Problem to work on
Reproduce the following entries line for line, with no changes.
== Record list ==
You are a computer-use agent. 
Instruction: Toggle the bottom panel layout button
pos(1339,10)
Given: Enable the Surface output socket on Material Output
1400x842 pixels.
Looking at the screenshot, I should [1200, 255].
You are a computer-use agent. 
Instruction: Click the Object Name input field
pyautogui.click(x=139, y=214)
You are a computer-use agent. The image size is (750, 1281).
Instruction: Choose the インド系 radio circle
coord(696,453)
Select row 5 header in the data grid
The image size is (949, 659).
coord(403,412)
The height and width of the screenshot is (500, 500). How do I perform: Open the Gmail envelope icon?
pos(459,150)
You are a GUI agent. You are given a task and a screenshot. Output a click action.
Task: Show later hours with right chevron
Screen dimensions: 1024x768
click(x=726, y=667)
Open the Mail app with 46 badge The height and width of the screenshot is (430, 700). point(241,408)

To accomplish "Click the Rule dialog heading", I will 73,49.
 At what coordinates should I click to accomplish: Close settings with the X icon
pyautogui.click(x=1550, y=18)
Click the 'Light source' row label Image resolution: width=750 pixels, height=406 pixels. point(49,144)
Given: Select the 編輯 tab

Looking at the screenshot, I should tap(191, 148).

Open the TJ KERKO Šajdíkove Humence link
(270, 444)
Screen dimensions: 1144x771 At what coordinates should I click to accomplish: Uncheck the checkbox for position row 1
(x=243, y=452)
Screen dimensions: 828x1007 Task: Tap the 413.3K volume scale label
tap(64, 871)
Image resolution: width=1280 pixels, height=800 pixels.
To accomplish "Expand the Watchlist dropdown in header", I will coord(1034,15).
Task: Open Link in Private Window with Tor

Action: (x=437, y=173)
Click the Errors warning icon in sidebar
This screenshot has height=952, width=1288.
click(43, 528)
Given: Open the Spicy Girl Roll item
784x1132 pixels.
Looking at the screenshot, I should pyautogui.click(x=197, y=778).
===
Result for this exercise
You are a computer-use agent. 
Instruction: Toggle the bottom panel layout button
pos(1339,10)
Given: Enable the Surface output socket on Material Output
1400x842 pixels.
Looking at the screenshot, I should [1200, 255].
You are a computer-use agent. 
Instruction: Click the Object Name input field
pyautogui.click(x=139, y=214)
You are a computer-use agent. The image size is (750, 1281).
Instruction: Choose the インド系 radio circle
coord(696,453)
Select row 5 header in the data grid
The image size is (949, 659).
coord(403,412)
The height and width of the screenshot is (500, 500). How do I perform: Open the Gmail envelope icon?
pos(459,150)
You are a GUI agent. You are given a task and a screenshot. Output a click action.
Task: Show later hours with right chevron
Screen dimensions: 1024x768
click(x=726, y=667)
Open the Mail app with 46 badge The height and width of the screenshot is (430, 700). point(241,408)

To accomplish "Click the Rule dialog heading", I will 73,49.
 At what coordinates should I click to accomplish: Close settings with the X icon
pyautogui.click(x=1550, y=18)
Click the 'Light source' row label Image resolution: width=750 pixels, height=406 pixels. point(49,144)
Given: Select the 編輯 tab

Looking at the screenshot, I should tap(191, 148).

Open the TJ KERKO Šajdíkove Humence link
(270, 444)
Screen dimensions: 1144x771 At what coordinates should I click to accomplish: Uncheck the checkbox for position row 1
(x=243, y=452)
Screen dimensions: 828x1007 Task: Tap the 413.3K volume scale label
tap(64, 871)
Image resolution: width=1280 pixels, height=800 pixels.
To accomplish "Expand the Watchlist dropdown in header", I will coord(1034,15).
Task: Open Link in Private Window with Tor

Action: (x=437, y=173)
Click the Errors warning icon in sidebar
This screenshot has height=952, width=1288.
click(43, 528)
Given: Open the Spicy Girl Roll item
784x1132 pixels.
Looking at the screenshot, I should pyautogui.click(x=197, y=778).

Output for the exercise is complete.